Director: Hal Hartley
Fien Print Rating (Out of 100): 47
In a Nutshell: I love the idea of what Hartley sets out to do in "Fay Grim." Taking the characters from an earlier film -- "Henry Fool," which I neither loved nor hated, though plenty of people fall in one camp or the other -- and pulling them into a totally foreign genre and forcing them to operate within the conventions of that genre is a little bit awesome. In a perfect world, I guess it might be like Robert Altman and Leigh Brackett moving Philip Marlowe from a hard-boiled universe into an absurdist comedy for "The Long Goodbye." Hartley isn't operating on that level, though he's totally committed to this game he's playing. I haven't seen a mood so totally created with canted angles since a little film called "Battlefield Earth" (though, to Hartley's credit, he appears to have been doing it intentionally, while the director and DP on "Battlefield" just didn't know how to work a tripod) and I can't remember a plot that became so nonsensical so quickly. Was it the Russians, the Afghans, the Israelis, the French or the Americans behind the whole thing? I stopped caring after maybe 30 minutes, when it became clear that this was just a little parlor trick for Hartley. That being said, Parker Posey is quite comfortable in the milieu and "Henry Fool" veterans like Chuck Montgomery and James Urbaniak add quirky pleasures. Casting Jeff Goldblum and Leo Fitzpatrick as FBI agents adds a nice touch and any movie that features a woman named Olga declare, "I'm not a spy.

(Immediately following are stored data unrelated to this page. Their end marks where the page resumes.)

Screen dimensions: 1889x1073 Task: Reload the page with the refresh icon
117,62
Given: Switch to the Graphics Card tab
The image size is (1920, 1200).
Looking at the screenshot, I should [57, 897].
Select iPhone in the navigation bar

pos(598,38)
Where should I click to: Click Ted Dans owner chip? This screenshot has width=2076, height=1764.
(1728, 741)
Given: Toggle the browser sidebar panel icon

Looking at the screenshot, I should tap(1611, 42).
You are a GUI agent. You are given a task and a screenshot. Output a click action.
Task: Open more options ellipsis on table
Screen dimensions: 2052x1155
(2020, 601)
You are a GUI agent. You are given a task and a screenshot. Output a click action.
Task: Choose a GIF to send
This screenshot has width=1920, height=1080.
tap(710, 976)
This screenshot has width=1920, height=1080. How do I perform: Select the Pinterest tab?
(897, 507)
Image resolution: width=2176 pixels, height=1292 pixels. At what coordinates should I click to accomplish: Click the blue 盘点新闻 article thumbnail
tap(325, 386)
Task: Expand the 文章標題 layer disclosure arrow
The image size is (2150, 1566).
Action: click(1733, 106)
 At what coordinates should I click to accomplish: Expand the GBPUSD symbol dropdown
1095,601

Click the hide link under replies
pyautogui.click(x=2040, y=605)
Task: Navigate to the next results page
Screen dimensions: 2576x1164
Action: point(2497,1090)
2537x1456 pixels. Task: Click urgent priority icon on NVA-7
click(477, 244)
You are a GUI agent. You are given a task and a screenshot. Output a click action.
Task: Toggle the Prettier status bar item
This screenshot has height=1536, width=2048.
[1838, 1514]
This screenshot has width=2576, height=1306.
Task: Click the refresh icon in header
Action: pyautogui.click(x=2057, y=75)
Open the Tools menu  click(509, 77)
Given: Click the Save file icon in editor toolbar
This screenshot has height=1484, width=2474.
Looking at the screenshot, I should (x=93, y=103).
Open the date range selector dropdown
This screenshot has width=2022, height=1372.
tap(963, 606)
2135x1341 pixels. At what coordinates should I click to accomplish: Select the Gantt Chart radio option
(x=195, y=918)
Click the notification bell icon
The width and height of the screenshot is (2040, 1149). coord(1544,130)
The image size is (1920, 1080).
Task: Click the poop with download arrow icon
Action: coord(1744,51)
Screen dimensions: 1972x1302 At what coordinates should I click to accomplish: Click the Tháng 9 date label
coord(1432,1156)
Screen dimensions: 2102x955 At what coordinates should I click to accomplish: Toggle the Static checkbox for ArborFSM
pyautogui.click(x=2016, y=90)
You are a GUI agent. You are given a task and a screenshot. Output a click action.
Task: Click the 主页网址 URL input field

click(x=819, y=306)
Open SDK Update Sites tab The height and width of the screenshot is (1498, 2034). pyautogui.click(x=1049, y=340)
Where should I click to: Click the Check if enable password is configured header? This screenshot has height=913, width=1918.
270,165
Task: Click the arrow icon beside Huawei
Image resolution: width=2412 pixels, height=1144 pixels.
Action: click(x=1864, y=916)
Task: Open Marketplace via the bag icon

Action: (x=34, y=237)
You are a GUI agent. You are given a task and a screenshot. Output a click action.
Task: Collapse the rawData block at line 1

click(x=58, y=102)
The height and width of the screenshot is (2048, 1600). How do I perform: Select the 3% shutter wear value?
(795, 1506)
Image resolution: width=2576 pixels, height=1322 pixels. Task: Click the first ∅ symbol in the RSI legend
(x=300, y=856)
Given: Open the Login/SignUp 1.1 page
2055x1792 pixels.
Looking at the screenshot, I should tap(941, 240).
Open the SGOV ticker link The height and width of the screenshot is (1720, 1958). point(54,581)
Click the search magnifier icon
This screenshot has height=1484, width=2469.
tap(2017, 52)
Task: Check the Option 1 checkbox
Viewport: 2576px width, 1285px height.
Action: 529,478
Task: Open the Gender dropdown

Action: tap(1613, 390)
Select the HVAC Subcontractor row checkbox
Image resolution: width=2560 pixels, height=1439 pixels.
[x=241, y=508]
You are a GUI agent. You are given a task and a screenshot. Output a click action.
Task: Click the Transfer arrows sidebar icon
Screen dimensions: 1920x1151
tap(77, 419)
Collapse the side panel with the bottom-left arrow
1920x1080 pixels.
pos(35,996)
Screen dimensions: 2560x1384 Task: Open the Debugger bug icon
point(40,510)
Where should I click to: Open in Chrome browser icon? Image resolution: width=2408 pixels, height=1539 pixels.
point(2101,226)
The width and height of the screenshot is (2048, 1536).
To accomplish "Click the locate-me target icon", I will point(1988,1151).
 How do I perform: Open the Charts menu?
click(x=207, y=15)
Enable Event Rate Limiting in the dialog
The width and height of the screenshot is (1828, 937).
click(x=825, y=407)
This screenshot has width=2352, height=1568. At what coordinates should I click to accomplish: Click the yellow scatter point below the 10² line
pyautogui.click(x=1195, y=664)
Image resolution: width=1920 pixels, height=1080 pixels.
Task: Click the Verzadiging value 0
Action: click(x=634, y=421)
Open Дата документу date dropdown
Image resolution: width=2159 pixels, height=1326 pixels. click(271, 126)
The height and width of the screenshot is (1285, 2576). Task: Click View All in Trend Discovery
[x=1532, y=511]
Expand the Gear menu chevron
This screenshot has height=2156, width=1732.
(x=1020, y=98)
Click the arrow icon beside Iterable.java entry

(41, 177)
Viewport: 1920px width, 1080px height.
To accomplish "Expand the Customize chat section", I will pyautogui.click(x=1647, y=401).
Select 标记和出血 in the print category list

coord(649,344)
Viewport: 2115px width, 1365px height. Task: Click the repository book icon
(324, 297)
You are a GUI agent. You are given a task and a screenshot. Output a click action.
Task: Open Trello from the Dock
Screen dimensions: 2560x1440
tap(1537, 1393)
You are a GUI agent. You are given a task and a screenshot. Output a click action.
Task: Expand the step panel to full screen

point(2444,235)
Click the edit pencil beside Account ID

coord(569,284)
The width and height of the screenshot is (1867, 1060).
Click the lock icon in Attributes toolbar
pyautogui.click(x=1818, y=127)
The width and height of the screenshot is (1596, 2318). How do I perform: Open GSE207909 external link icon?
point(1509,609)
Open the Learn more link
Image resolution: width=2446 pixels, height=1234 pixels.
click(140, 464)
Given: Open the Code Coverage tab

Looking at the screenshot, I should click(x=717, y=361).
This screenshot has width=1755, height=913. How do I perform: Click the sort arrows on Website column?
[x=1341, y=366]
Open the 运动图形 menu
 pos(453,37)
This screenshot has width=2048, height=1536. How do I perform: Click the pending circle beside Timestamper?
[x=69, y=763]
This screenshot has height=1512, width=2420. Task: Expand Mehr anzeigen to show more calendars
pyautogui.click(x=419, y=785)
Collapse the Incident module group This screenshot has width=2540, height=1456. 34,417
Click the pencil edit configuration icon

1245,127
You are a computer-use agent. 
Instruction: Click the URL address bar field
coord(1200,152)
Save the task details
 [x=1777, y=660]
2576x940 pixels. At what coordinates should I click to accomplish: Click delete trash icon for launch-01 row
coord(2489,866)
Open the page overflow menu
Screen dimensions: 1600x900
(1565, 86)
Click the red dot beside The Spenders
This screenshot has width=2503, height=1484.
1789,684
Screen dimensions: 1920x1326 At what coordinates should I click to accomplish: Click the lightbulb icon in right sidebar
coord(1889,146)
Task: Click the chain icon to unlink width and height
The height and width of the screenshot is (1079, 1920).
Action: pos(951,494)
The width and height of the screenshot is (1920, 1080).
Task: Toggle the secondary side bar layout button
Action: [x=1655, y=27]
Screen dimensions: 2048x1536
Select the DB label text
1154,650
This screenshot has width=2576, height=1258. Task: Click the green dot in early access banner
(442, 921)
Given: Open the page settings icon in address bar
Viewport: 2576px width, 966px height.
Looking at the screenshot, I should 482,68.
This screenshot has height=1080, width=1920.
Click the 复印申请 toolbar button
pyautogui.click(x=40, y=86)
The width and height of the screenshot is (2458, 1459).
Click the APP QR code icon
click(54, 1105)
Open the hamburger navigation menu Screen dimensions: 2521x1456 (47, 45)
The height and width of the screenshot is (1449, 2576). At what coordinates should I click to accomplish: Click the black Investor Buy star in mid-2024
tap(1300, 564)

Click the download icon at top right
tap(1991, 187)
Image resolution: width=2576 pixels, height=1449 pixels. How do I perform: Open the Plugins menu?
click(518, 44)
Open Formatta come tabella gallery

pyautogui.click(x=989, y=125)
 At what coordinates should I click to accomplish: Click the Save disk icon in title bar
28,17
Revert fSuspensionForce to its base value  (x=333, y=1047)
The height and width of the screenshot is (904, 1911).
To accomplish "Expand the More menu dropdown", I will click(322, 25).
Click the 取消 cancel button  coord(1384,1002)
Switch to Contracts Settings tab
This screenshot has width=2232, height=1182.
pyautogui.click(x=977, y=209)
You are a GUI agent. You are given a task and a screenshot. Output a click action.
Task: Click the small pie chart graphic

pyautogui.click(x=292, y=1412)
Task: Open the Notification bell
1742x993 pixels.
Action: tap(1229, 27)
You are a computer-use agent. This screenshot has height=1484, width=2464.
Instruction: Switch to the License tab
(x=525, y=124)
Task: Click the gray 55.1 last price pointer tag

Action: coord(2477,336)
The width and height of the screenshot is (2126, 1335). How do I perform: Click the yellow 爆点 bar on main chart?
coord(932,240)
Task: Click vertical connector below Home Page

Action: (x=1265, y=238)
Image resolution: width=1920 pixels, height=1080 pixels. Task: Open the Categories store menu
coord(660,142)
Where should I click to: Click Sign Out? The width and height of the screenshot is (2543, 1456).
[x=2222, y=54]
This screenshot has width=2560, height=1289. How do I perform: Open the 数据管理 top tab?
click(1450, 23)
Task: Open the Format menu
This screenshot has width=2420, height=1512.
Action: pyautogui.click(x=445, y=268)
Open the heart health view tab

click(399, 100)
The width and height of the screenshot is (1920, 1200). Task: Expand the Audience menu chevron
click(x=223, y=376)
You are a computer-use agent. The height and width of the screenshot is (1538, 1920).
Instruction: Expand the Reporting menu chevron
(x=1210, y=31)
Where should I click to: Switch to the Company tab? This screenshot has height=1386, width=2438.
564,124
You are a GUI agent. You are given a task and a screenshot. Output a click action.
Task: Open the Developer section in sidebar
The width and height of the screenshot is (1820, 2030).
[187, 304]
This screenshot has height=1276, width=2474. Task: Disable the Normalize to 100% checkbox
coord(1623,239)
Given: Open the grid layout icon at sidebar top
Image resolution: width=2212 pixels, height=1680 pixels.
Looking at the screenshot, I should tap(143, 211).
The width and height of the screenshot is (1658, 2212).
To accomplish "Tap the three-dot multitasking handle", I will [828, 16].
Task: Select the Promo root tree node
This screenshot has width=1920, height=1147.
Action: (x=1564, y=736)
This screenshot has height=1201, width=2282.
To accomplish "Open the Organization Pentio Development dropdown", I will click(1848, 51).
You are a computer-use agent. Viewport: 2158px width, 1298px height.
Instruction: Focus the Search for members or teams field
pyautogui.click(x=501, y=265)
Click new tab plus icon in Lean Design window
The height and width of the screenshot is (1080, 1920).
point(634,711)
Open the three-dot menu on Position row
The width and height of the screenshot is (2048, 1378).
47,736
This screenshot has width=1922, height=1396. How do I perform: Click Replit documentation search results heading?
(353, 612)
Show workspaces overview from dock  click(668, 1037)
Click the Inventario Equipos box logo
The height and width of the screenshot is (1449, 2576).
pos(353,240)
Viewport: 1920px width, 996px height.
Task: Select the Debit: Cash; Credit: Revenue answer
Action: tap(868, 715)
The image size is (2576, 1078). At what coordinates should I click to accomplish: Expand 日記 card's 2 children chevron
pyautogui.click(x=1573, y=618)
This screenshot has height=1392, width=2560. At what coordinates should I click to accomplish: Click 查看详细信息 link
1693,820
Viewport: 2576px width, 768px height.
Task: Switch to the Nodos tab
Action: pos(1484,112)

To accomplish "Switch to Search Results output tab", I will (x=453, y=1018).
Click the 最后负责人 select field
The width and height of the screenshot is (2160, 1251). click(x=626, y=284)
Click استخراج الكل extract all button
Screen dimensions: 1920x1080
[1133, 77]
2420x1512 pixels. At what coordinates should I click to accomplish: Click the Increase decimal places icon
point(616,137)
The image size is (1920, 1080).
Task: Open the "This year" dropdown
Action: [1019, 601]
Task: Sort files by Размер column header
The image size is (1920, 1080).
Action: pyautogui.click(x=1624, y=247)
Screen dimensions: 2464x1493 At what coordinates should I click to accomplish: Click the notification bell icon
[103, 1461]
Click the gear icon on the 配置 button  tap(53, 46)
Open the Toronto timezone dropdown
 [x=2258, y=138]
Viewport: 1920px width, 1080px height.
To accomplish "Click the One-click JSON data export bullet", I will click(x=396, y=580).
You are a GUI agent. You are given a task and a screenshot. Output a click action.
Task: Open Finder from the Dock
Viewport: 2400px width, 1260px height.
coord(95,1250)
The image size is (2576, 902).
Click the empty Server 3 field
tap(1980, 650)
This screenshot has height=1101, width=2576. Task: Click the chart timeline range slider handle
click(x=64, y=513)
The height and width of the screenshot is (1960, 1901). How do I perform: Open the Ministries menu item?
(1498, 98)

I'm a stewardess. Really. Sometimes a topless dancer, but really a stewardess. I was trained." doesn't lack for oddball virtues.



"The Namesake"
Director: Mira Nair
Fien Print Rating (Out of 100): 60
In a Nutshell: There are plenty of reasons to respect "The Namesake," with particular praise due to the performances by Irfan Khan and Tabu, plus Frederick Elmes' cinematography (which handles the different urban nuances between the United States and India). It's telling, though, that the film's main domestic trailer did a better job of unfolding the plot than the final film. Sooni Taraporevala's adaptation of Jhumpa Lahiri's novel is chock-full of the sort of nuances and character development that work better on the pages of a book and seem abrupt and jumpy on the big screen. The passage of time in the movie is particularly cumbersome, forcing Khan to play both much older and younger than he actually is and forcing Kal Penn to be the least believable 18-year-old since the early days of "Beverly Hills, 90210." Because Taraporevala and director Mira Nair are obviously trying to work favorite scenes and moments from the book into the movie by any means necessary, I often lost track of whose story the movie was supposed to be and certain things that were clearly meant to be powerful to me fell flat because of the emotional distancing. The actual stuff about the central character's name really ought to be sculpted as the center of the story, but it's an anti-climax (if not a confusion for folks who haven't read Gogol). Plus, outside of the main three characters (Penn is far better when his character approaches his real age), there are a lot of blurry supporting turns. Credit Jacinda Barrett for trying to avoid making her Token White Girl character into a total stereotype, but theatrical commercial considerations seem to have required she get more screentime than the characterization could contain. And if anybody has a clue what Brooke Smith is doing in this movie, I'd love for them to let me know. I'd have to put Nair in an upper echelon of wildly frustrating filmmakers. As much as I loved "Monsoon Wedding" and parts of "Salaam Bombay!," she's also found a way to sneak in "Vanity Fair," "The Perez Family" and the overrated "Mississippi Masala."

1 comment:

  1. Nair is a good humanist filmmaker, and that comes through in The Namesake, but it also needs a director with some technical skill to distill the sprawling story of the novel and convey the themes without being too obvious about it. Telling the narrative along parallel tracks -- the parents' story and Gogol's -- might have done the job.